I, on the other hand, didn’t care where they put me. I had a job. On a newspaper! I would remain there until the Trib closed 18 years later.
I won’t say I wasn’t nervous, being one of only two women in the heavily smoke-filled newsroom, but I am here to swear that that rough and tumble group of newspaper reporters right out of “The Front Page” could not have been kinder to me. Even when I was nervous and asked a stupid questions such as “Does our stylebook capitalize the word Jello?” (I was retyping that week’s school. )
No ever told an off-color joke or used a dirty word around me, not in the newsroom or in the even rougher composing room. I am certain they were cussing their heads off when I wasn’t there, but they were respectful of both me and Gene, without either of us ever saying anything to them.
Anyway, I was hired in April and at the time I was living in a studio apartment in Wilkes-Barre. I planned to move to Scranton in June, to a second floor apartment on Clay Avenue. My stepfather planned to drive up from Mechanicsburg to move my stuff.

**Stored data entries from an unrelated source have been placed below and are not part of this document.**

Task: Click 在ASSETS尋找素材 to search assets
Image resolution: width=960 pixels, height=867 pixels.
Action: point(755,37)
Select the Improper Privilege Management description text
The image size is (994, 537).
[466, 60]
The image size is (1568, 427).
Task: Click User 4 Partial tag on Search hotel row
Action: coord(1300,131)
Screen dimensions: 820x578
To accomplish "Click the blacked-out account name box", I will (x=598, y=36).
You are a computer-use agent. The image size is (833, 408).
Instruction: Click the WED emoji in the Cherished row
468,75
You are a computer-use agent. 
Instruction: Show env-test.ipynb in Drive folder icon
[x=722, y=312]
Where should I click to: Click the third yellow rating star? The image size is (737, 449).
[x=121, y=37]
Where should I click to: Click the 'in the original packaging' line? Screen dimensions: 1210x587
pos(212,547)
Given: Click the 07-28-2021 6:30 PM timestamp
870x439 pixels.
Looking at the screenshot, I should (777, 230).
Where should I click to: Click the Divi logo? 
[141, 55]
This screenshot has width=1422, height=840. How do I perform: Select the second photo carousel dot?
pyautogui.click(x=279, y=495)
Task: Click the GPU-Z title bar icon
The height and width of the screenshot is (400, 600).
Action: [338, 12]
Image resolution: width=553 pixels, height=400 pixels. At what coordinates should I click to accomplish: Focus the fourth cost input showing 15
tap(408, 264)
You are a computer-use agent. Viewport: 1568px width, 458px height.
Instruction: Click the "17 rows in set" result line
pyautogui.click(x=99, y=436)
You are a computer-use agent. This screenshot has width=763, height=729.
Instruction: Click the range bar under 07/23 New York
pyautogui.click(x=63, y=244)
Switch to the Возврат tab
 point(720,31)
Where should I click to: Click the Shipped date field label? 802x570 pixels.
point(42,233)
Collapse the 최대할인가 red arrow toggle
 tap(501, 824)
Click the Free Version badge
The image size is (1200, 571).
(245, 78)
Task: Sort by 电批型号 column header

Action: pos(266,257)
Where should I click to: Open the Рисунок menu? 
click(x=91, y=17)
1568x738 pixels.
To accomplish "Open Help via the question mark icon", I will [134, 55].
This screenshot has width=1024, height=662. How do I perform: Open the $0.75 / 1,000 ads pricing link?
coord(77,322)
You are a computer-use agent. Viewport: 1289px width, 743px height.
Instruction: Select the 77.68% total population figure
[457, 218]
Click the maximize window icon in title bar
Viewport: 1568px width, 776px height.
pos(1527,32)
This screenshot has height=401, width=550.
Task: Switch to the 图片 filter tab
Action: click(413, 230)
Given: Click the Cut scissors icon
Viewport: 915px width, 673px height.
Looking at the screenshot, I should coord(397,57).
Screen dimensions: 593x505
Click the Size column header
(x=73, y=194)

That is, until Tropical Storm Agnes hit Wilkes-Barre the day before my move. Nobody could get in or out of the city. I couldn’t even get out of my apartment until the National Guard came along a night or two later in motor boats. I found a ride to Scranton, by lying that I was covering this big story. (Well, actually, my editor did ask me to write what then the first first-person account of the disaster, and my landed on the front page. My first and only coup. But that was after I had already lied about my urgent assignment.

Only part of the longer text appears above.